Théa est surprise. C’est bien la première fois qu’on lui demande à elle de faire la guide. Mais après, elle doit reconnaître que le garçon est malin. La jeune femme ne se souvient pas avoir un signe quelconque montrant qu’elle a cours pas loin de la salle du nouveau. Mais heureusement pour lui, il semblerait qu’ils soient dans la même classe pour cette année. Avec un sourire hésitant, elle se tourne vers l’étudiant.

« - Ce sera sûrement à toi de me guider. Mais je veux bien t’indiquer où est la salle puisque j’ai cours là-bas aussi.

- Pourquoi ce serait à moi de te guider ? Je vais me perdre avant d’avoir fait vingt mètres.

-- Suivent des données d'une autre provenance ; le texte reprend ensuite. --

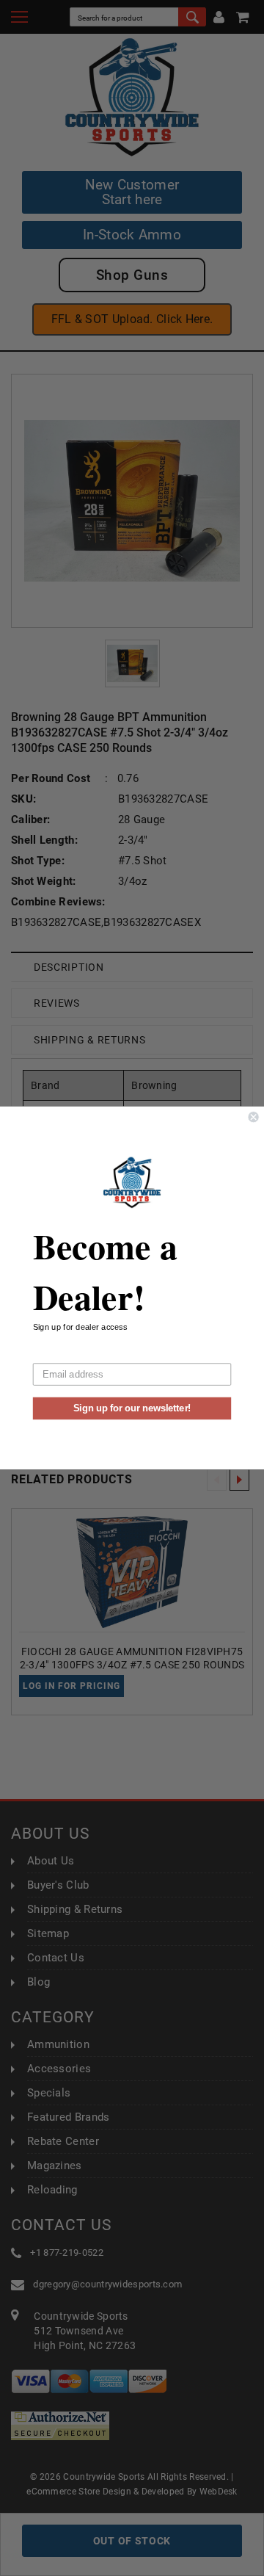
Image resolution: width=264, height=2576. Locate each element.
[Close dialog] (254, 1117)
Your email (55, 1354)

- Je suis aveugle. Alors oui je connais les directions à prendre mais comme je dois aussi éviter les gens, il arrive que je perde le compte de mes pas et des mètres à parcourir. Une fois j’ai atterri à l’opposé de ma destination pour la seule raison que j’avais évité le chariot de la femme de ménage. »

Théa rit doucement à ce souvenir. Personne n’avait pu lui en vouloir vu l’état de panique dans lequel ils l’avaient retrouvée deux heures plus tard. Si au début elle n’appréciait pas qu’on le lui rappelle, aujourd’hui c’était un sujet drôle.

Face à elle, le nouveau la regardait avec des yeux grands ouverts. Au bout de quelques minutes il se reprit et s’adressa à nouveau à la jeune femme.

« -Mince, excuse-moi. Pour te rassurer, ça ne se remarque même pas. Mais ça explique pourquoi tu portes des lunettes de soleil à l’intérieur. Je ne suis pas très futé quand je stresse. En tout cas, enchanté, je m’appelle Dominique. Je serais tes yeux pour cette année. Enfin, si tu veux bien de mon amitié ? »

Théa rit devant l’engouement qu’elle ressent dans sa voix. Elle lui tend une main qu’il serre avec force alors qu’elle lui répond.

« - Enchanté Dominique, moi c’est Théa. Et j’accepte ta proposition ! »

C’est en riant que les deux étudiants quittent l’amphithéâtre.
Alors qu’ils progressaient dans les couloirs, Théa ne put s’empêcher de laisse son esprit divaguer. Malgré le fait que pour elle, la nuit était éternelle, elle aurait au moins une personne à ses côtés pour lui faire partager la beauté de ce qui l’entoure.